START Records for this exercise

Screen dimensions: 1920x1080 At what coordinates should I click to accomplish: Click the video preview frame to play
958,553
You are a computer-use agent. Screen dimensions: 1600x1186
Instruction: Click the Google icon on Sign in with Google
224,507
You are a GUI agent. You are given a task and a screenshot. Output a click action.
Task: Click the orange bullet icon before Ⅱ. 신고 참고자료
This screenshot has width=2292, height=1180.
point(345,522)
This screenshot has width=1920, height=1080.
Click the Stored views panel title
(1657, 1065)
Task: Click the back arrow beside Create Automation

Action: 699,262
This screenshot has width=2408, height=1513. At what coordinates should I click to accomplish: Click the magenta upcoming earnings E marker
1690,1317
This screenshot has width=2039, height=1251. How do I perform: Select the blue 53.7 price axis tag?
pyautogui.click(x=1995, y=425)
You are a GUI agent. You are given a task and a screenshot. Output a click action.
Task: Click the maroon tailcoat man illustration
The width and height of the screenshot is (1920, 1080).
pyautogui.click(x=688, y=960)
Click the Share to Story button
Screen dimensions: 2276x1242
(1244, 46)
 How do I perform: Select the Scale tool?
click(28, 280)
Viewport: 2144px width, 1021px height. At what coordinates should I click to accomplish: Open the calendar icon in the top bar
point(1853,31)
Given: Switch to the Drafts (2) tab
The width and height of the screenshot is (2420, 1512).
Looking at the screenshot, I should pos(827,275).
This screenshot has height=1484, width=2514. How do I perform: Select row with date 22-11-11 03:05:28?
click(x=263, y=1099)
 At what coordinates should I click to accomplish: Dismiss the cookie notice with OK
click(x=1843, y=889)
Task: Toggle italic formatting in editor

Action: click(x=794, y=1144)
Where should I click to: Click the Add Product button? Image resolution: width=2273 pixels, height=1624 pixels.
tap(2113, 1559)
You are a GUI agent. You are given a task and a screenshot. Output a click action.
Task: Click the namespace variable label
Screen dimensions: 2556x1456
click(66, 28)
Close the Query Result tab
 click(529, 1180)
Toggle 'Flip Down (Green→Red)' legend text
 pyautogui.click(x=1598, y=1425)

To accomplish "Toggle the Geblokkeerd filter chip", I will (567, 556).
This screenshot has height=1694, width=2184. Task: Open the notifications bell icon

END Records for this exercise

Each line above must be output exactly as it stands.

Screen dimensions: 1920x1080 At what coordinates should I click to accomplish: Click the video preview frame to play
958,553
You are a computer-use agent. Screen dimensions: 1600x1186
Instruction: Click the Google icon on Sign in with Google
224,507
You are a GUI agent. You are given a task and a screenshot. Output a click action.
Task: Click the orange bullet icon before Ⅱ. 신고 참고자료
This screenshot has width=2292, height=1180.
point(345,522)
This screenshot has width=1920, height=1080.
Click the Stored views panel title
(1657, 1065)
Task: Click the back arrow beside Create Automation

Action: 699,262
This screenshot has width=2408, height=1513. At what coordinates should I click to accomplish: Click the magenta upcoming earnings E marker
1690,1317
This screenshot has width=2039, height=1251. How do I perform: Select the blue 53.7 price axis tag?
pyautogui.click(x=1995, y=425)
You are a GUI agent. You are given a task and a screenshot. Output a click action.
Task: Click the maroon tailcoat man illustration
The width and height of the screenshot is (1920, 1080).
pyautogui.click(x=688, y=960)
Click the Share to Story button
Screen dimensions: 2276x1242
(1244, 46)
 How do I perform: Select the Scale tool?
click(28, 280)
Viewport: 2144px width, 1021px height. At what coordinates should I click to accomplish: Open the calendar icon in the top bar
point(1853,31)
Given: Switch to the Drafts (2) tab
The width and height of the screenshot is (2420, 1512).
Looking at the screenshot, I should pos(827,275).
This screenshot has height=1484, width=2514. How do I perform: Select row with date 22-11-11 03:05:28?
click(x=263, y=1099)
 At what coordinates should I click to accomplish: Dismiss the cookie notice with OK
click(x=1843, y=889)
Task: Toggle italic formatting in editor

Action: click(x=794, y=1144)
Where should I click to: Click the Add Product button? Image resolution: width=2273 pixels, height=1624 pixels.
tap(2113, 1559)
You are a GUI agent. You are given a task and a screenshot. Output a click action.
Task: Click the namespace variable label
Screen dimensions: 2556x1456
click(66, 28)
Close the Query Result tab
 click(529, 1180)
Toggle 'Flip Down (Green→Red)' legend text
 pyautogui.click(x=1598, y=1425)

To accomplish "Toggle the Geblokkeerd filter chip", I will (567, 556).
This screenshot has height=1694, width=2184. Task: Open the notifications bell icon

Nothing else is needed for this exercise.